Europe Accelerates Preparations For Military Independence From The US
- 27.01.2026, 9:36
- 1,598
European countries greatly increased production of ammunition, armored vehicles, ships, and submarines.
Despite rising defense budgets in most EU countries, Europe faces serious gaps in arms production that will require a trillion dollars and decades to fix.
This is reported by The Wall Street Journal.
European countries have significantly increased production of artillery ammunition, armored vehicles, ships and submarines.
Germany's Rheinmetall produces 1.5 million 155-mm shells a year, surpassing the United States, while MBDA has quadrupled production of anti-aircraft missiles, but that's only 40 a month - the amount Ukraine uses up in a couple of nights.
The continent still lags behind in the production of low-observable aircraft, long-range missiles and satellite reconnaissance.
Budgets and fragmentation
The EU's combined defense budgets reach $560 billion, double what they were 10 years ago, but still less than the Pentagon's budget ($850 billion).

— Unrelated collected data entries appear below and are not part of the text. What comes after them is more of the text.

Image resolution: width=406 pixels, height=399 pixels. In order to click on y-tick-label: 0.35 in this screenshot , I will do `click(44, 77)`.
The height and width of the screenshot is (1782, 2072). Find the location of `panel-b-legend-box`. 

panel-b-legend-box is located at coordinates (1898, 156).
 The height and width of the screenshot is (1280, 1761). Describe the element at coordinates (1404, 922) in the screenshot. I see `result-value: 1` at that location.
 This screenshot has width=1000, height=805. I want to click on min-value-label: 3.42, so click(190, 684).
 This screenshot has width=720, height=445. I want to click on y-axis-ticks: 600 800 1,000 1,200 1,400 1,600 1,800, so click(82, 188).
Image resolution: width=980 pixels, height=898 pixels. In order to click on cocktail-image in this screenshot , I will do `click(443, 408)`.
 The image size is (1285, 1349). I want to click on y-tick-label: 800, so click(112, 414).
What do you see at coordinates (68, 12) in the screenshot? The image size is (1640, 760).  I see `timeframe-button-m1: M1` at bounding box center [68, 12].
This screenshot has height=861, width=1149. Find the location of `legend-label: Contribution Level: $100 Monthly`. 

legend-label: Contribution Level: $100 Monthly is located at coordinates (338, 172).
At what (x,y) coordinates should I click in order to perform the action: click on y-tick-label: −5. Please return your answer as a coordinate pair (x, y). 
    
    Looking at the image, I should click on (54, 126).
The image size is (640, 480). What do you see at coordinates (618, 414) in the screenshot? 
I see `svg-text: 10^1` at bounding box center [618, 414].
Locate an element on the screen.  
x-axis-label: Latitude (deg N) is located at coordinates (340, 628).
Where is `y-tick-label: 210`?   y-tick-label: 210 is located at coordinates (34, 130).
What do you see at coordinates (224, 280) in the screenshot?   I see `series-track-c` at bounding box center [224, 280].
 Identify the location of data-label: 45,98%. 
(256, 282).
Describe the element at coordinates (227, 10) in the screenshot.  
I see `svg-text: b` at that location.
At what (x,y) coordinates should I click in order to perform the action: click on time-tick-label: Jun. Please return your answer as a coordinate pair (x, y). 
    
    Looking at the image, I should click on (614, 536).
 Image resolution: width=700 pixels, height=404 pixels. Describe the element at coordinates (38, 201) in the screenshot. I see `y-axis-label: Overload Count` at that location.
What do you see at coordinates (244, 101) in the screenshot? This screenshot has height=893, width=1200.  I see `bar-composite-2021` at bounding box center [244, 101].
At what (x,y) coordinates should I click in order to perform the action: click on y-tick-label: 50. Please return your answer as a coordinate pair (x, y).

By 2035, Europe plans to reach 80 percent of U.S. spending, but the main problem is fragmentation: France shows a high level of independence, while Germany and Eastern European countries continue to buy U.S. and South Korean arms, which keeps dependence alive.
The need for unification
Creating a single European military pillar or unified army is no longer the idea of bureaucrats - it is an urgent necessity. Achieving real independence from the US will take at least 10 years and significant investment.
Examples with precision weapons such as HIMARS show that mass production of their own analogs will take years. Also, the fragmentation and priority of national defense enterprises complicate joint procurement and implementation of large projects, as happened with the FCAS fighter.